## Your assignment
Taking the line with "Legenda Juventusa vjeruje" as the first and the line with "Kolačići (26, 2462)" as the last, set down exactly every line in that range from the entries below, and no more.

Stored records
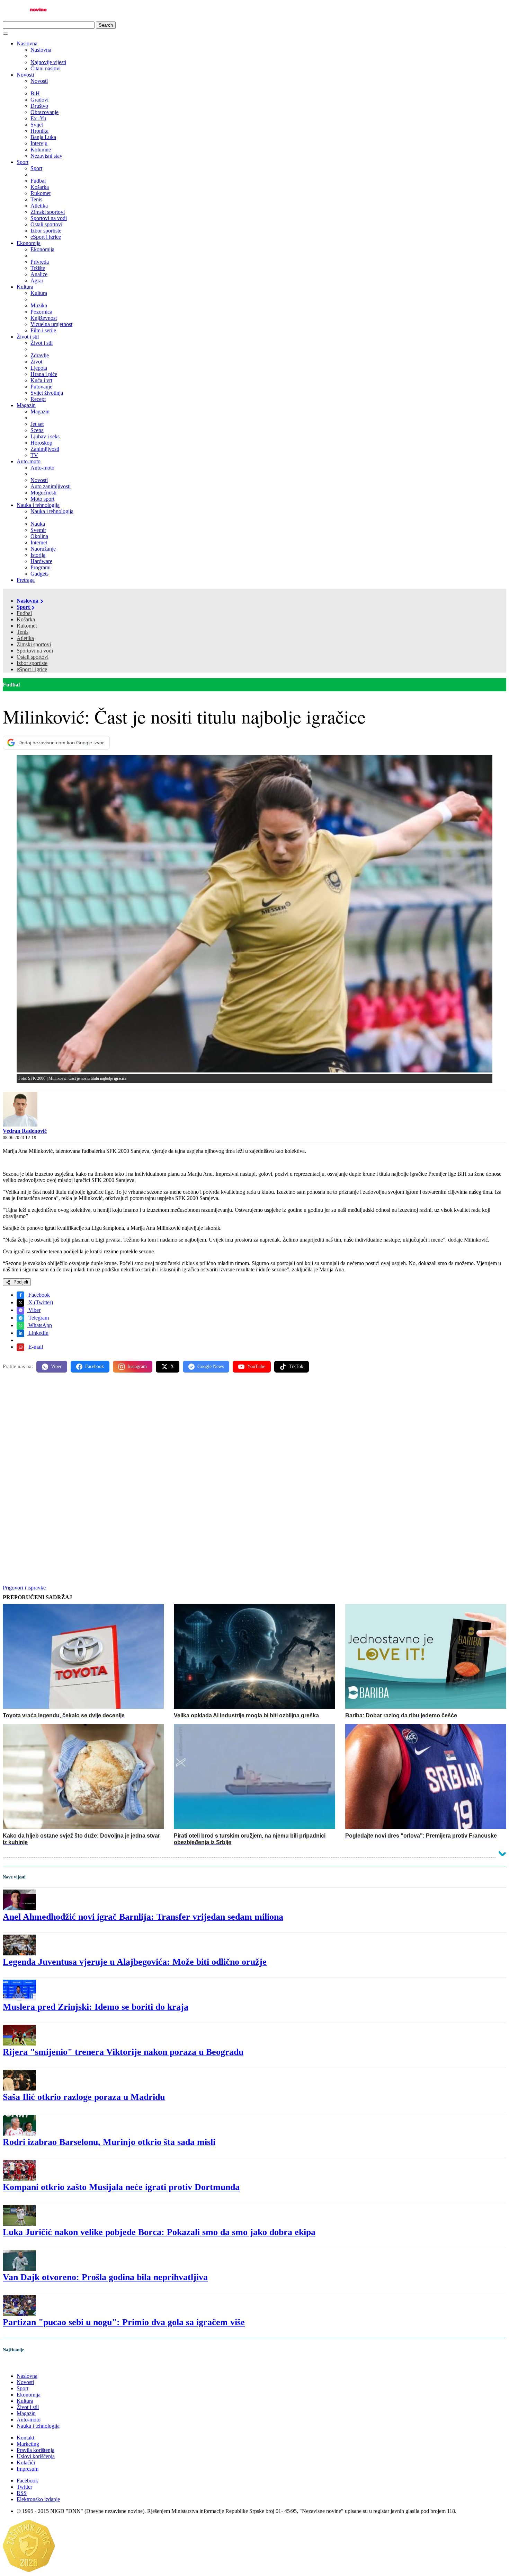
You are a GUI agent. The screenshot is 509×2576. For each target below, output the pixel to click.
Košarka (26, 619)
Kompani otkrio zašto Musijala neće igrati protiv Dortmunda (121, 2187)
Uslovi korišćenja (36, 2456)
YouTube (256, 1366)
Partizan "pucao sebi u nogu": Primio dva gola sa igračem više (124, 2322)
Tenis (22, 632)
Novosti (25, 75)
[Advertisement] (210, 1432)
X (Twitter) (40, 1302)
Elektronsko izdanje (38, 2499)
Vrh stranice (23, 2364)
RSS (22, 2493)
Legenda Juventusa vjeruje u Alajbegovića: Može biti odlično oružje (135, 1962)
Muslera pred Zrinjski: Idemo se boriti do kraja (95, 2007)
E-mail (35, 1347)
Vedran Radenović (25, 1131)
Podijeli (20, 1282)
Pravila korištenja (35, 2450)
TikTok (296, 1366)
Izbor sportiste (32, 663)
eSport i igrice (32, 669)
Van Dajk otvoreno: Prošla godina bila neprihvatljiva (105, 2277)
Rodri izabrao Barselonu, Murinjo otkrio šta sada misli (109, 2142)
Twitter (24, 2487)
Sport (22, 162)
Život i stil (28, 337)
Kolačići (26, 2462)
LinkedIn (37, 1333)
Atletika (25, 638)
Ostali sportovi (32, 657)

## Written solution
Legenda Juventusa vjeruje u Alajbegovića: Može biti odlično oružje (135, 1962)
Muslera pred Zrinjski: Idemo se boriti do kraja (95, 2007)
E-mail (35, 1347)
Vedran Radenović (25, 1131)
Podijeli (20, 1282)
Pravila korištenja (35, 2450)
TikTok (296, 1366)
Izbor sportiste (32, 663)
eSport i igrice (32, 669)
Van Dajk otvoreno: Prošla godina bila neprihvatljiva (105, 2277)
Rodri izabrao Barselonu, Murinjo otkrio šta sada misli (109, 2142)
Twitter (24, 2487)
Sport (22, 162)
Život i stil (28, 337)
Kolačići (26, 2462)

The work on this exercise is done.